▶ What is expected: The word "Given" occurs in some of the lines below; copy each of those lines.

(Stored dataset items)
########
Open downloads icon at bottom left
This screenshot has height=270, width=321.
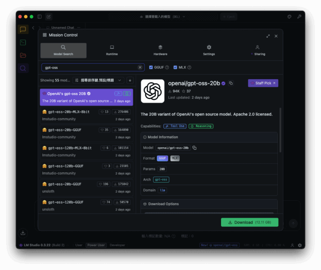click(x=23, y=233)
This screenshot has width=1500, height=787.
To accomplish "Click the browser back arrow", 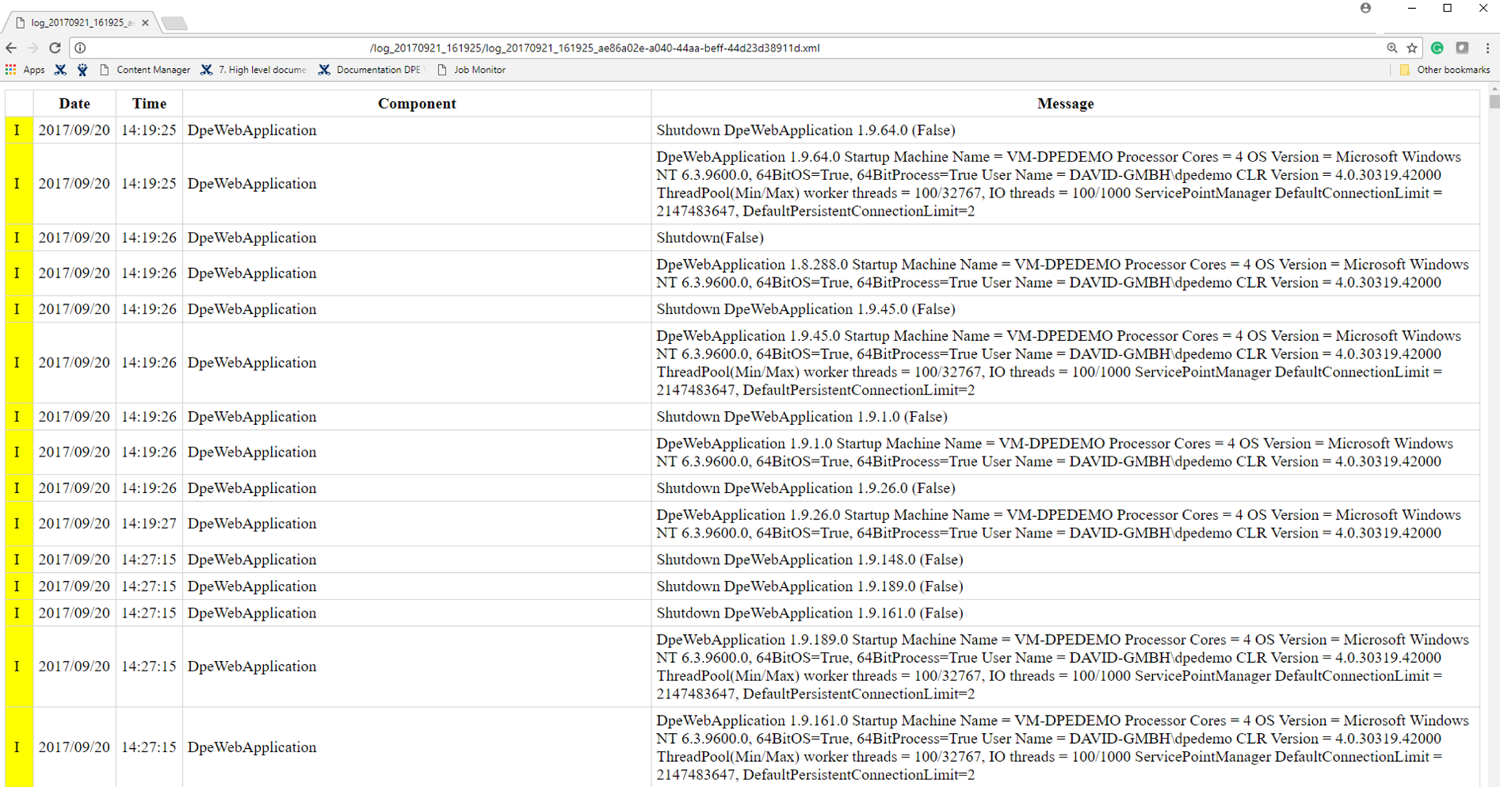I will pyautogui.click(x=11, y=48).
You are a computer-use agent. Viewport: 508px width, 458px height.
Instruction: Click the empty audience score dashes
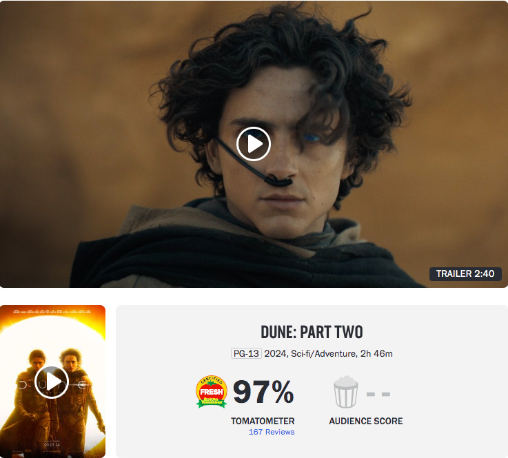(x=378, y=394)
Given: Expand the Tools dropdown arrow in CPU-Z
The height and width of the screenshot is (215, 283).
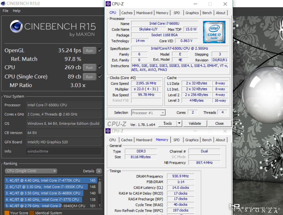Looking at the screenshot, I should 179,124.
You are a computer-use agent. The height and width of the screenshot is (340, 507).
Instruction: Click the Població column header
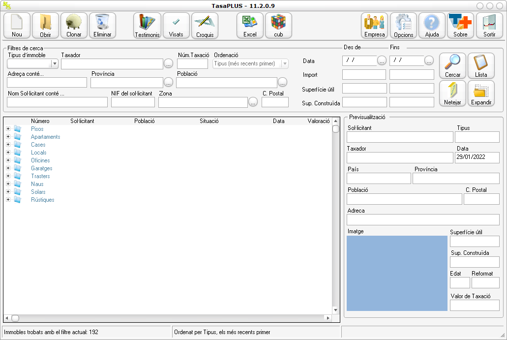(x=145, y=121)
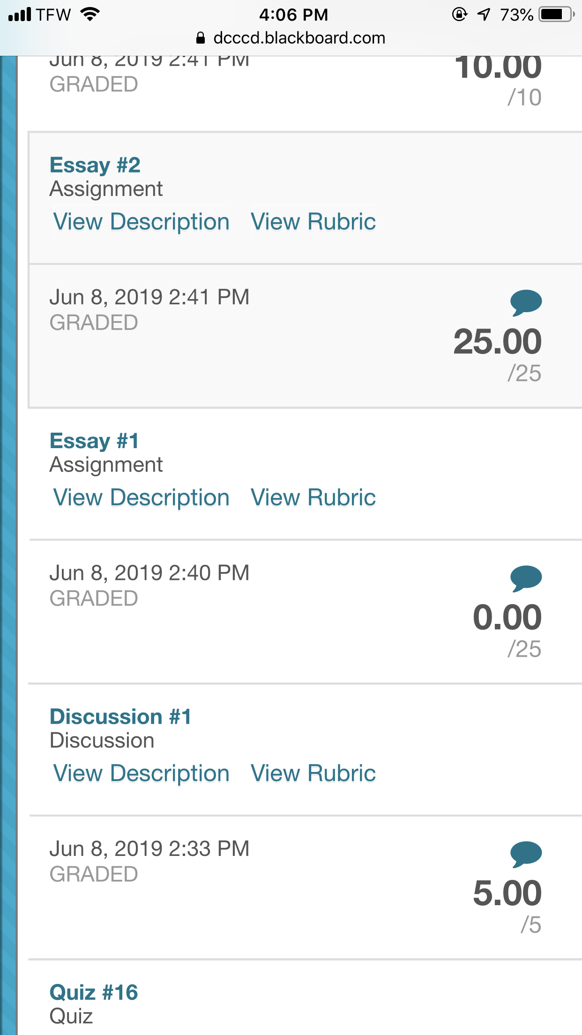582x1035 pixels.
Task: Open the Essay #2 assignment title
Action: click(95, 165)
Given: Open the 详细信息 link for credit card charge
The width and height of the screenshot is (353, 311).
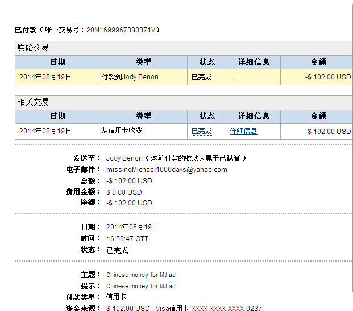Looking at the screenshot, I should pos(243,131).
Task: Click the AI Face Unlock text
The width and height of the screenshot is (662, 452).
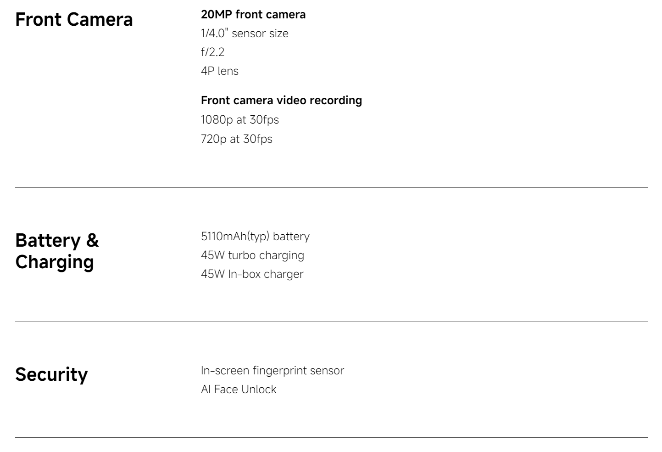Action: pos(239,389)
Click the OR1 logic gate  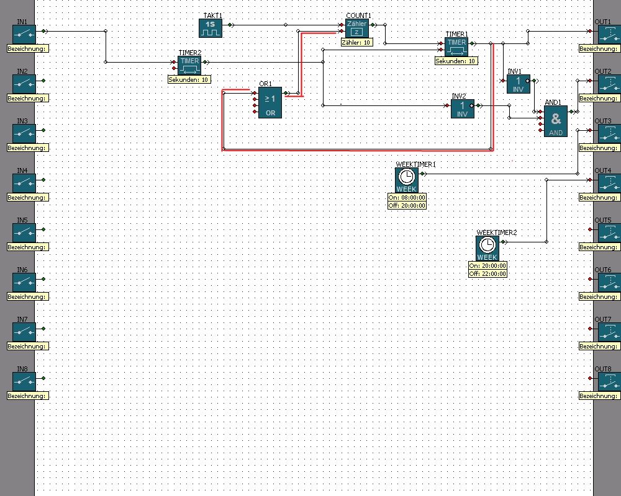270,102
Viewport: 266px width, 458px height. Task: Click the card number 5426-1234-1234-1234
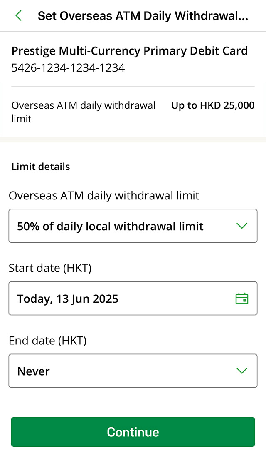(68, 67)
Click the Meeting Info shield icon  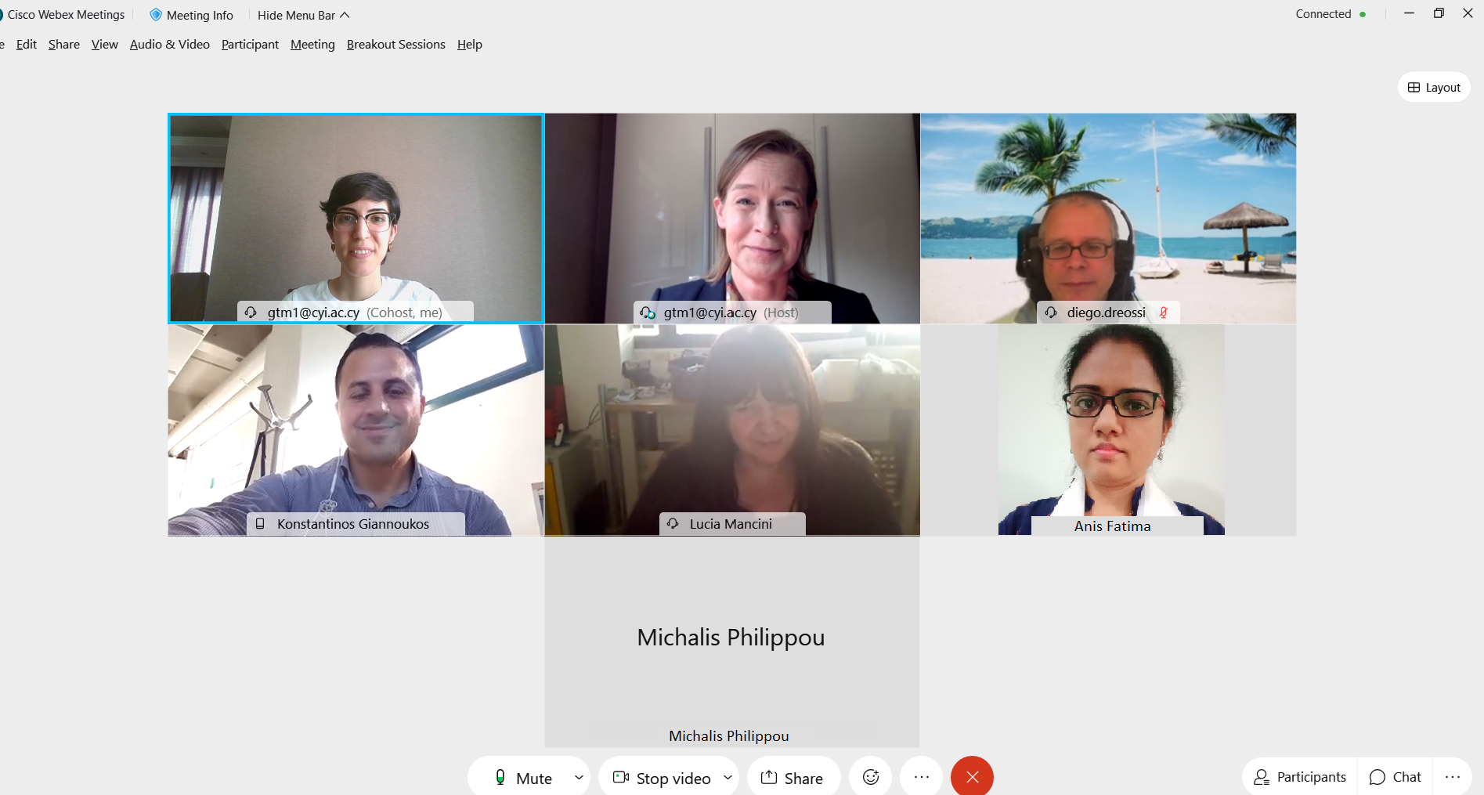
########
▶ Exercise solution:
Given: Expand the Tools dropdown arrow in CPU-Z
Given: Open the 详细信息 link for credit card charge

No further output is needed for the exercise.